В это время Атос подошел к д’Артаньяну.
– А что вы думаете делать с этим кошельком? – шепнул он ему на ухо.
– Я думаю отдать его вам, любезный Атос.
– Мне? Отчего же?
– Ведь вы его убили, это ваша военная добыча.
– Чтоб я был наследником своего врага? – сказал он. – За кого же вы меня принимаете?
– Это обычай войны, – сказал д’Артаньян. – Почему же не принять этот обычай и на дуэлях?
– Я никогда не делал этого и на поле сражения, – сказал Атос.
Портос пожал плечами, Арамис движением губ одобрил мнение Атоса.
– В таком случае, – сказал д’Артаньян, – отдадим эти деньги нашим слугам, как велел лорд Винтер.
– Да, – сказал Атос, – отдадим этот кошелек слугам, но не нашим, а слугам англичан.

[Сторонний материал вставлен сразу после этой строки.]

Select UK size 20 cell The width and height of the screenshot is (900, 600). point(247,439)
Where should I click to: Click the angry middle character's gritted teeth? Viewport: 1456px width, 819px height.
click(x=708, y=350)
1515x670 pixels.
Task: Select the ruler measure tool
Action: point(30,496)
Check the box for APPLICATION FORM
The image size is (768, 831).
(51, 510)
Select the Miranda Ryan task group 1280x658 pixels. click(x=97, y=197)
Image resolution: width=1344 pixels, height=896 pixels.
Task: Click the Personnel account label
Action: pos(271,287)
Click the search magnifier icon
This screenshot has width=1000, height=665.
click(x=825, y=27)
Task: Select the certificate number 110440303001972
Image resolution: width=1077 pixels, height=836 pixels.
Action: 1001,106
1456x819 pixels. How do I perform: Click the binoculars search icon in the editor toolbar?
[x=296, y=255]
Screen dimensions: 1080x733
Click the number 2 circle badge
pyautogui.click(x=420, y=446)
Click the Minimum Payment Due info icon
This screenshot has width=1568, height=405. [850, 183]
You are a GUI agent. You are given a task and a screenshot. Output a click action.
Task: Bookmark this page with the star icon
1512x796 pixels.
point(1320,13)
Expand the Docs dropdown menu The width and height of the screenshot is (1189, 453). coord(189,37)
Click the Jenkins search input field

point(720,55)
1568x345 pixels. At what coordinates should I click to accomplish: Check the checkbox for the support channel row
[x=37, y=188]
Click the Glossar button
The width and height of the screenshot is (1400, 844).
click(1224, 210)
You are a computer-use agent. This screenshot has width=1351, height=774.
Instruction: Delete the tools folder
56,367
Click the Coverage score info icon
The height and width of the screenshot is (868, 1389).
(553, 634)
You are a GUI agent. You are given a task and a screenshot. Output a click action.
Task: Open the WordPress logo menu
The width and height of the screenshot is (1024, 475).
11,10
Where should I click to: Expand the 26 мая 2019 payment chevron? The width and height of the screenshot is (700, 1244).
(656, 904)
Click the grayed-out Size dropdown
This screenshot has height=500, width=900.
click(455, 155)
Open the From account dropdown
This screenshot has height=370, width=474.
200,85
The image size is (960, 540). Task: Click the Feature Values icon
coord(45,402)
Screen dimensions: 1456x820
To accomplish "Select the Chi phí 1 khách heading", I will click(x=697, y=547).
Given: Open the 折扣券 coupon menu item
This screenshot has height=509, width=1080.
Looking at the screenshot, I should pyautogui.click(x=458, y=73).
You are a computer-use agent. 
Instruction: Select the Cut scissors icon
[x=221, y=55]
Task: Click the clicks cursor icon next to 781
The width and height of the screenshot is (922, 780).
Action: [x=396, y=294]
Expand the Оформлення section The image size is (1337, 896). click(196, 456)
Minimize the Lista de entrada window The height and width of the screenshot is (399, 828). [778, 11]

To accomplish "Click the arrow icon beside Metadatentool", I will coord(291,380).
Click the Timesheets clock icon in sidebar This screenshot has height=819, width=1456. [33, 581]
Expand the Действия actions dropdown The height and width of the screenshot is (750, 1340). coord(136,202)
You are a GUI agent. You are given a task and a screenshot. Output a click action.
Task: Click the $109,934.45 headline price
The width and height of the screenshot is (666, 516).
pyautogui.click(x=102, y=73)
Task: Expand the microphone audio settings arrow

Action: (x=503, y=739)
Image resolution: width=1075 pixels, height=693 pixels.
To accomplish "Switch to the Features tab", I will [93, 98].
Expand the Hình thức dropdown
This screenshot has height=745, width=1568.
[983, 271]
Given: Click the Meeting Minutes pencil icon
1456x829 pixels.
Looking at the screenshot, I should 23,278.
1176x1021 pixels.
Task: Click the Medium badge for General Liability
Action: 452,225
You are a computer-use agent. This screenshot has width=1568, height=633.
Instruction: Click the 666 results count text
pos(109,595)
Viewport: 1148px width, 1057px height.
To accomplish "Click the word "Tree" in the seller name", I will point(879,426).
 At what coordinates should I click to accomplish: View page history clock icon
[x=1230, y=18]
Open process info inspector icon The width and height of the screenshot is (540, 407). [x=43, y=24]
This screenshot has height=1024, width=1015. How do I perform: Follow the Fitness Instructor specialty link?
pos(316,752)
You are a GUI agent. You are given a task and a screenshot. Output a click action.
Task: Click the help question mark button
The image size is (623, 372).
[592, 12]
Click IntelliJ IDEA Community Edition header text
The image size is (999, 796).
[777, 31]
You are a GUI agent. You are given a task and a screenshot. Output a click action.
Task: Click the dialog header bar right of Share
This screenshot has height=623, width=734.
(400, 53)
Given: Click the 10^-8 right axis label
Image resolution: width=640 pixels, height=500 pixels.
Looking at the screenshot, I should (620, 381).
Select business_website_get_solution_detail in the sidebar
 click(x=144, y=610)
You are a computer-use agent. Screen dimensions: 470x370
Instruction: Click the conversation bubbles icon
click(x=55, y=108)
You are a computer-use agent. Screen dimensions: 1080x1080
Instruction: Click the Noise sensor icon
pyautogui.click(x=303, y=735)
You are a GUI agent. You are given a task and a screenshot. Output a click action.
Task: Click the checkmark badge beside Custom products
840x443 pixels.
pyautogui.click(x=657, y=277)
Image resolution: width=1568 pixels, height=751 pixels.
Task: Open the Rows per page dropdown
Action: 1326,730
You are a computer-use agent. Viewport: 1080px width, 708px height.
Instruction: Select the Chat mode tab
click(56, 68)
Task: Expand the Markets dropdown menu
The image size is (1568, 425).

Атос взял кошелек и бросил его кучеру, сказав:
– Это вам и вашим товарищам.
Этот поступок человека, не имевшего ни копейки, поразил даже Портоса и это французское великодушие, о котором рассказывали лорд Винтер и его друг, очень понравилось всем, исключая Гримо, Мускетона, Планше и Базена.
Лорд Винтер, расставаясь с д’Артаньяном, дал ему адрес своей сестры; она жила на Королевской площади, бывшей тогда самым модным кварталом, в доме № 6. Впрочем, лорд обещал заехать за ним, чтобы представить его ей. Д’Артаньян назначил ему свидание у Атоса в восемь часов.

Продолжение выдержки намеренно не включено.